Roma, 22 mag – La Corte d’Assise d’Appello di Milano conferma la pena definitiva dell’ergastolo per Cesare Battisti. Il terrorista dei Pac, condannato per quattro omicidi commessi alla fine degli anni ’70, è stato arrestato a gennaio in Bolivia, dopo 37 anni di latitanza.

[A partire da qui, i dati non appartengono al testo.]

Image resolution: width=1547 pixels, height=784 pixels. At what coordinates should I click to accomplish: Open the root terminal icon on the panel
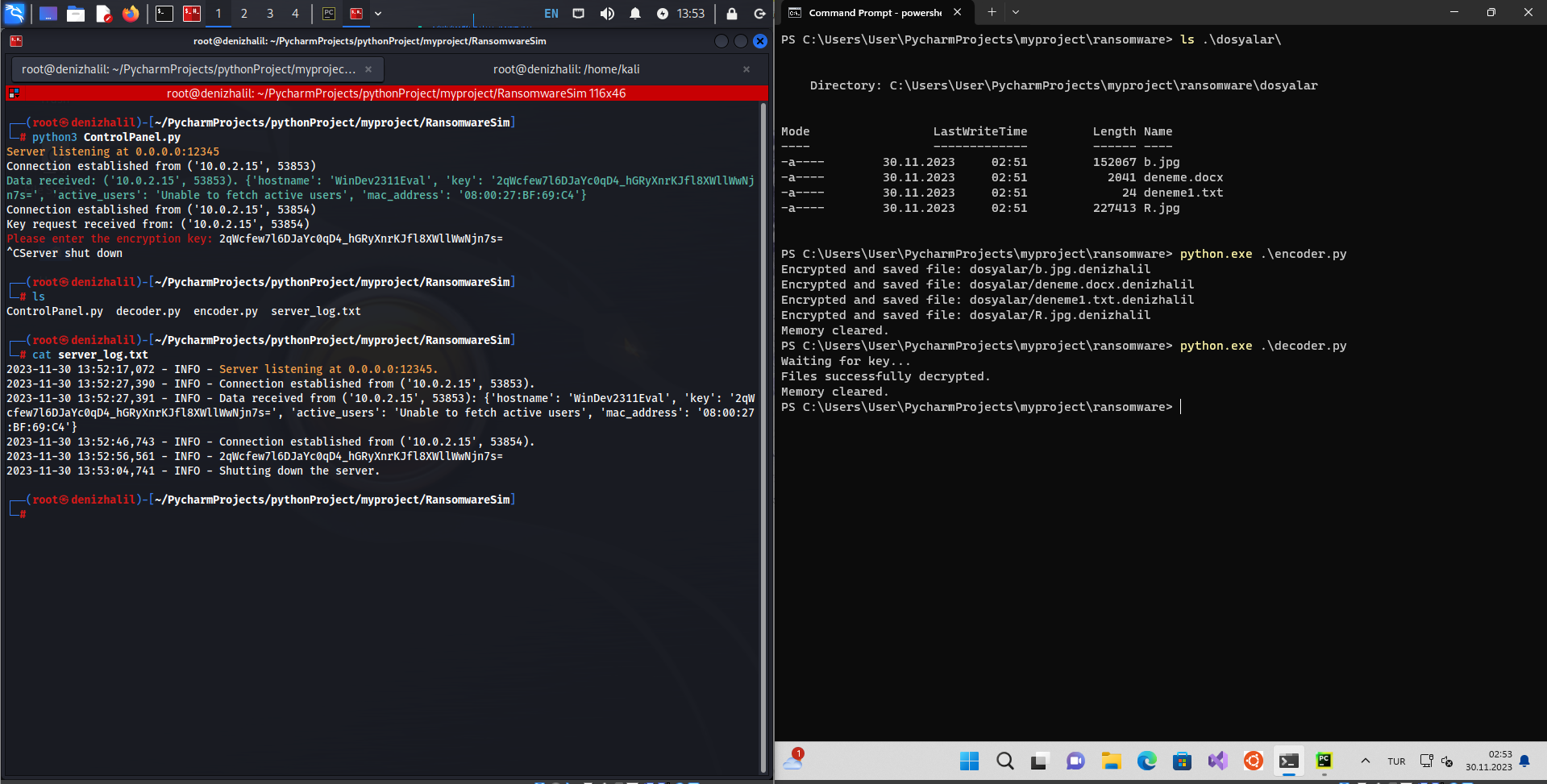pyautogui.click(x=191, y=13)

I giudici hanno quindi respinto la richiesta della difesa di Battisti di commutare la pena del carcere a vita in 30 anni. Al netto delle pene già scontate, il cosiddetto “presofferto”, sarebbe arrivato a poco più di 20 anni e 7 mesi. La difesa si dice pronta a impugnare la sentenza. Il difensore di Battisti, l’avvocato Davide Steccanella ha preferito non commentare la decisione dei giudici: “se non si condividono si impugnano“, ha dichiarato. I magistrati, dal canto loro, hanno lasciato aperto uno spiraglio di speranza, dopo aver decretato che la pena nel caso specifico di Battisti, non è “ostativa alla richiesta dei benefici penitenziari“, che l’ex-terrorista potrà richiedere tra meno di quattro anni, avendo già scontato sei anni e mezzo circa di pena detentiva, cioè una volta che risulteranno scontati complessivamente dieci anni di carcere. Nell’ordinanza di rigetto, i giudici milanesi hanno stabilito che spetta alla magistratura di sorveglianza “valutare se e quando Battisti potrà godere dei benefici penitenziari”.